Available records:
....
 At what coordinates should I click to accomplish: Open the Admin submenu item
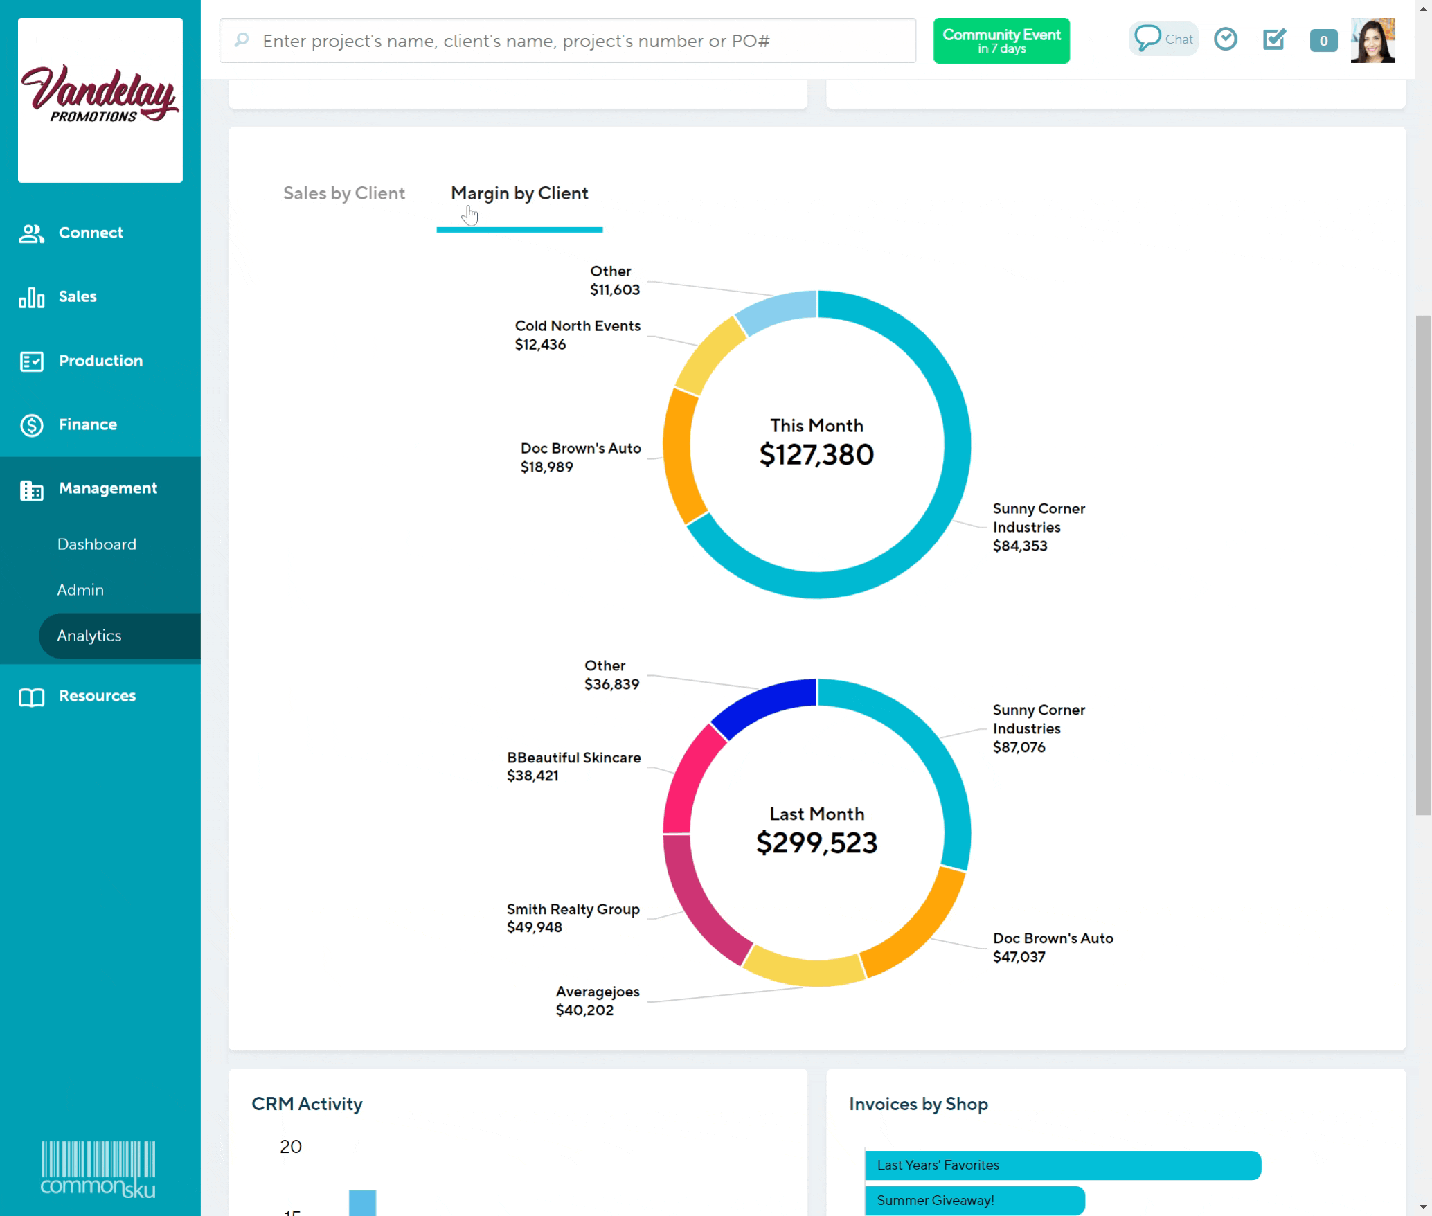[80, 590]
....
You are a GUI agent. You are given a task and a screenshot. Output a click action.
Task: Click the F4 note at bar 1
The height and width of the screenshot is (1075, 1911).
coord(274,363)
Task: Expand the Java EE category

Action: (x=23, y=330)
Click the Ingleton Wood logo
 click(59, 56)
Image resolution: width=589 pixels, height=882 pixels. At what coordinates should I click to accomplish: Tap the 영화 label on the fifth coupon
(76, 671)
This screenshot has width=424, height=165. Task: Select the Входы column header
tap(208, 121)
....
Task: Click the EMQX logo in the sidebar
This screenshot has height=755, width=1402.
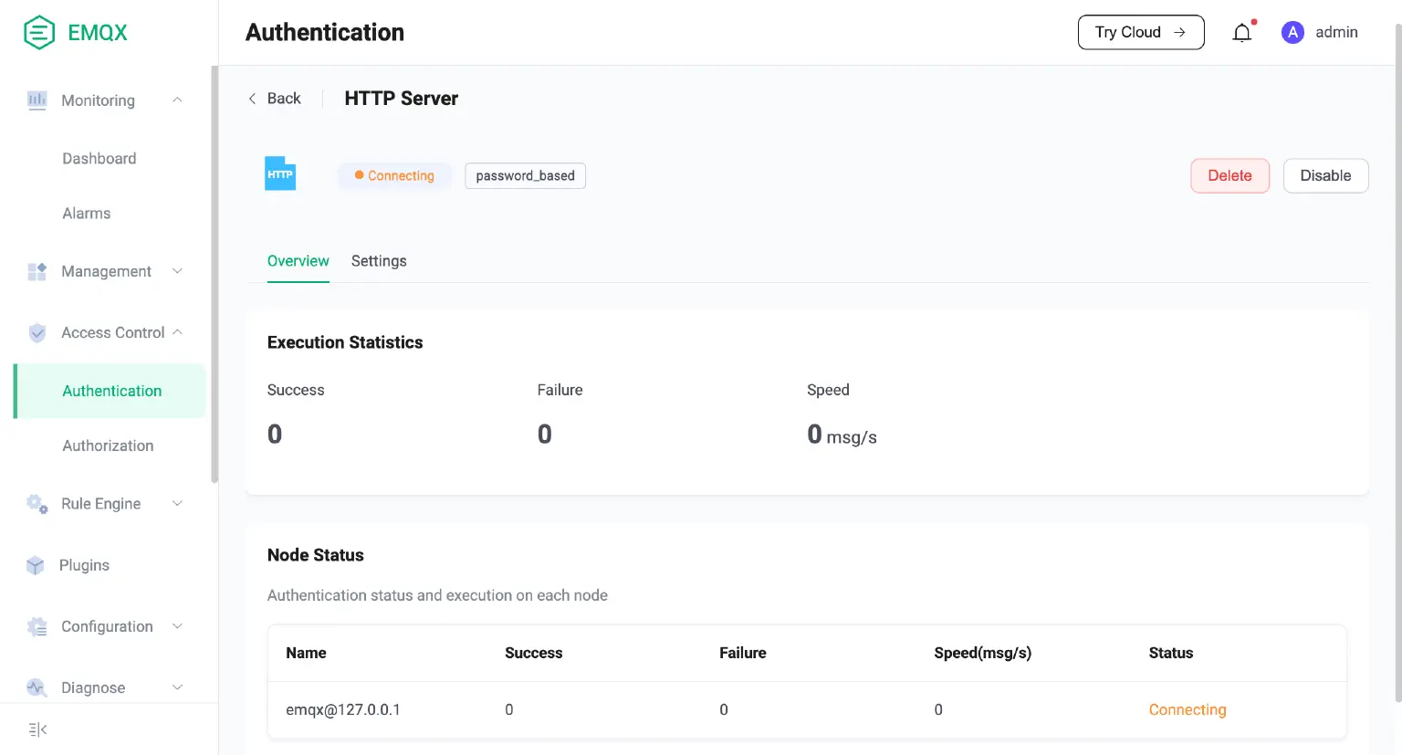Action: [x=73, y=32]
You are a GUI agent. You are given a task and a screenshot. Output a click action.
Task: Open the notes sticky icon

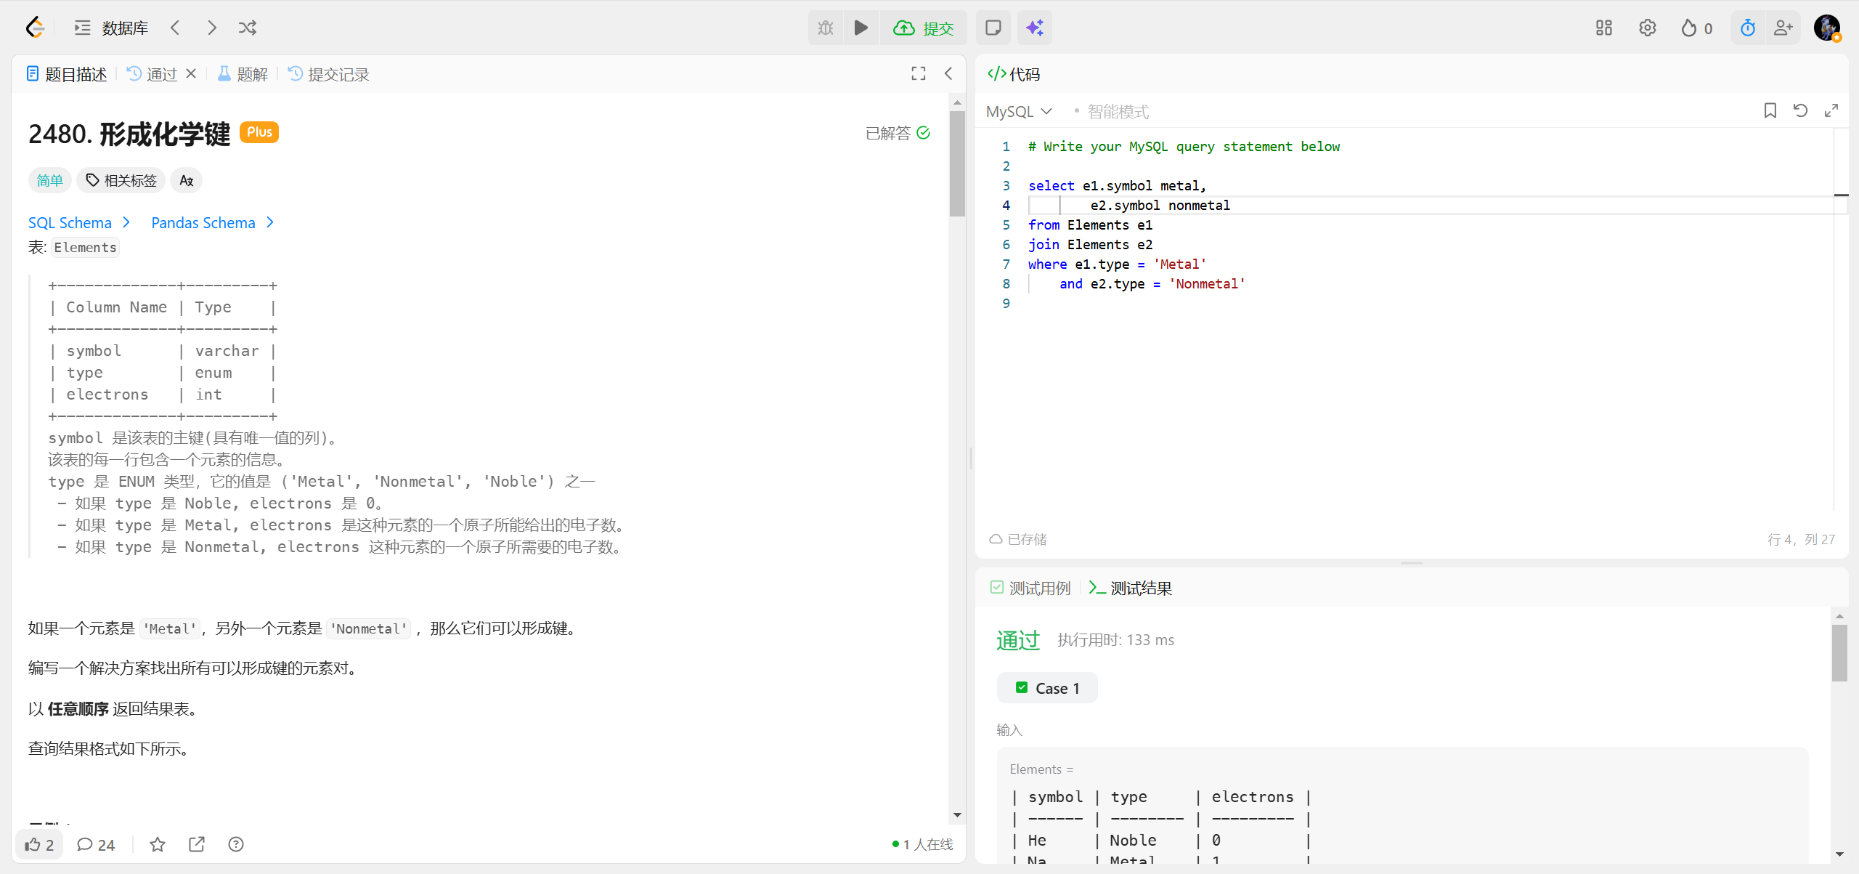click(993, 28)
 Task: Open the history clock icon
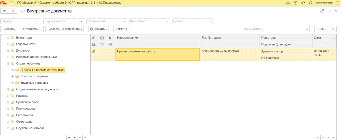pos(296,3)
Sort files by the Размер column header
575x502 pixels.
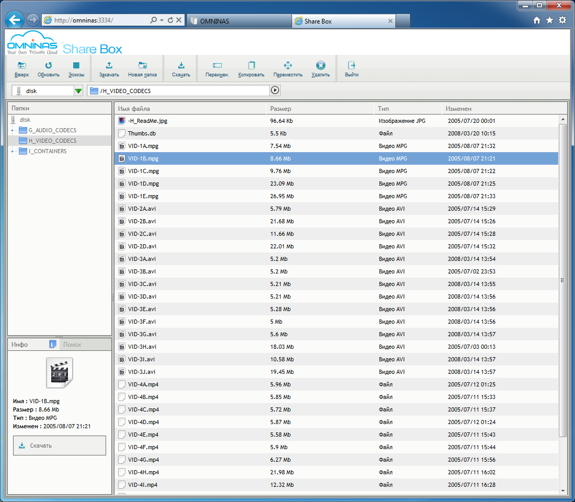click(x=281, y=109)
....
Stated problem:
Which lines above contain the string "width"? Copy each of those lines out in full.

Response below:
The height and width of the screenshot is (1075, 1911).
Image resolution: width=589 pixels, height=882 pixels. At what coordinates should I click to accomplish: Tap the 영화 label on the fifth coupon
This screenshot has width=424, height=165. Task: Select the Входы column header
This screenshot has height=755, width=1402.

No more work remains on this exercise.